The maralane changed me. I know it. Bren can
help me move past this terrible desire for the hos. He knew what it
was like to be a nurest. Why don’t I just explain it to him?

She recalled the transformation that had
occurred in her. The corpses had shaken her awake from hatred, but
the lake-child, while melting her hardness, had left her raw. Her
heart ached in loneliness.

Do I really plan to steal the hos
and run back to Veronia? Am I that foolish?

She pushed her face to her knees, letting the
warm cloud that escaped her lips heat her nose. She curled ever
tighter against the cold until her musings merged into the strange
world of dreams. When she woke, not a light remained in the skies,
and the cold night bit at her toes and ears. She shivered, her
muscles cramped and asleep.

“—much longer, do you?” a voice
whispered.

Colette stilled her quivering and strained to
listen.

“We have to at least try. How else will we
get past Brenol? He’s been plucked by that insipid lunitata.” The
tone was venomous.

Colette froze. She dared not move to glance
around the corner, but she did not have to. Both voices were
irritatingly familiar from the unending tedium in the hall.

“How long do we need to delay, then?” asked
Restar.

Colette pictured his tentative fingers
twisting and fidgeting before him. How
he
had found a royal
seat in Plune was a mystery to her. He seemed more vulnerable than
a spider beneath a sole.

“Surely not long. I was told Veronia was
nearing the end—already dying between her fingers when she left.
And that was over a moon past. Colonastra is the same. Bergin and
Granallat are pressed but holding. The west has drunk more of
Jerem’s vileness than the east,” Derpa said.

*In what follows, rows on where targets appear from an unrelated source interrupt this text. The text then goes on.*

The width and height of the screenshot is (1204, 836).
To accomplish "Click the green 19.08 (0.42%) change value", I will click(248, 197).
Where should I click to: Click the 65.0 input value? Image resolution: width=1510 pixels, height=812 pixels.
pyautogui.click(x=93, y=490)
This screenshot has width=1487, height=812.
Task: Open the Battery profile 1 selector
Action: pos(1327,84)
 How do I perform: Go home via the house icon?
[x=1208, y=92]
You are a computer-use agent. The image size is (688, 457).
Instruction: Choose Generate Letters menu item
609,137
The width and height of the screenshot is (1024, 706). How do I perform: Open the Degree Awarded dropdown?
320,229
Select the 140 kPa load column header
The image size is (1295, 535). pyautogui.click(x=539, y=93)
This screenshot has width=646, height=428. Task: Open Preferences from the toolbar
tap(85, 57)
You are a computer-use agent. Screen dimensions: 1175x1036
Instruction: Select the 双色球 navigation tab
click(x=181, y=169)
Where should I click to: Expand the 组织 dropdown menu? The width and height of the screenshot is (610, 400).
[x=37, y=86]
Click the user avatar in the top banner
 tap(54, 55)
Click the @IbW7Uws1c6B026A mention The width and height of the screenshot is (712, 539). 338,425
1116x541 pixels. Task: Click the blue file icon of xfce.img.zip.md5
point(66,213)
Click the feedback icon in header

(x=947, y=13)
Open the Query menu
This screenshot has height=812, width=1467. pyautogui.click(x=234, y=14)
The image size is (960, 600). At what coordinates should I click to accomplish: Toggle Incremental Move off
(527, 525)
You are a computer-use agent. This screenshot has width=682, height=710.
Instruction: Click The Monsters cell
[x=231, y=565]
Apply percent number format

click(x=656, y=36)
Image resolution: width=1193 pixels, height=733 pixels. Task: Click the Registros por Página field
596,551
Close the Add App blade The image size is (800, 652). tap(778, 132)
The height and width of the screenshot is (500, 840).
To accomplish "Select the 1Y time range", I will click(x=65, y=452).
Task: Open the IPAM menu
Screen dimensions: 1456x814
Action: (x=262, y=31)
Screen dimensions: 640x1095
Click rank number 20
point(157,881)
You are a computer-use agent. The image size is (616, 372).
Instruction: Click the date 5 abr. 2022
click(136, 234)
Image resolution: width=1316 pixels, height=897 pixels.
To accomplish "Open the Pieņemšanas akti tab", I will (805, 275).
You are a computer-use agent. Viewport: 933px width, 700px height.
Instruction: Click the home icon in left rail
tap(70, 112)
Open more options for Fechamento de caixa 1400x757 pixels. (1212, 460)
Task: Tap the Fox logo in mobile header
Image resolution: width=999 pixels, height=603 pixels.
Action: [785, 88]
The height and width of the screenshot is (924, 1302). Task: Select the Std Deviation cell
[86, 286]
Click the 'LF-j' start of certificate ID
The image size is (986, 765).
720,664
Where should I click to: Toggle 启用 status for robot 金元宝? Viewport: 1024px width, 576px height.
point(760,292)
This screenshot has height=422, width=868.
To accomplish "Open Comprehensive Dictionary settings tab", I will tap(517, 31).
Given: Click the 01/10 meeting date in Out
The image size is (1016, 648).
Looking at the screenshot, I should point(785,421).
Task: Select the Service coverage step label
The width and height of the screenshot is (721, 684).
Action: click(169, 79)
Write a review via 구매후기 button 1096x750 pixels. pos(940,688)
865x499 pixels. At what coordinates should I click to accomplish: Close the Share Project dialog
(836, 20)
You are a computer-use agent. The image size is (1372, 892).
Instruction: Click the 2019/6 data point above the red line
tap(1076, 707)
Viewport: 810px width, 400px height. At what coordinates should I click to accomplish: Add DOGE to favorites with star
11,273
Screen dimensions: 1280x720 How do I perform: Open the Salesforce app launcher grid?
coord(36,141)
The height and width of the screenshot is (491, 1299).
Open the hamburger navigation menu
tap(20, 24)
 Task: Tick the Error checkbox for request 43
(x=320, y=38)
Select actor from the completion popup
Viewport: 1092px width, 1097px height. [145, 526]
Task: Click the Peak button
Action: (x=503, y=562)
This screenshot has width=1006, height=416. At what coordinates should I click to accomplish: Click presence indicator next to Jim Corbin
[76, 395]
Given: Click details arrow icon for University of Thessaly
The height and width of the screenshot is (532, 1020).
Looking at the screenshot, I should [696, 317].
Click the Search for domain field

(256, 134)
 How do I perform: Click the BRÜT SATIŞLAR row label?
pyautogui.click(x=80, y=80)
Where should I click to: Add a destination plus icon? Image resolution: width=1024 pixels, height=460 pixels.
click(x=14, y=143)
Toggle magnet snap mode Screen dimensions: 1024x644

“I’m still not sure this should be the way,
though,” replied Restar.

The Callupian queen granted him a sneering
laugh. Colette could picture easily enough the snide smile widening
on her clenched and bony face. “You’d dare to back out now? No. We
wait until the west has died. Then we take the full measure of
serum for the east. We’ll have more power and control. The
westerners will be forced into tribute, to follow our ways.
We
will be the rulers of this next age.”

Restar pondered for a moment, but soon his
words flowed out in angst. “What if we wait too long for our own
lands? It seems a dangerous thi—”

“Hush. A worm has more sense than you do. You
will
do what we’ve agreed. Or there will be
consequences.”

Silence ensued for a few moments, and then
muffled voices traveled towards them.

“Not a word,” she hissed.

Their footsteps meandered off toward the
soladrome’s garden entrance, and Colette burned fiercely.
Veronia. My Veronia. I won’t let you die. My Veronia.
The
numbness in her muscles had vanished in the power of her rage.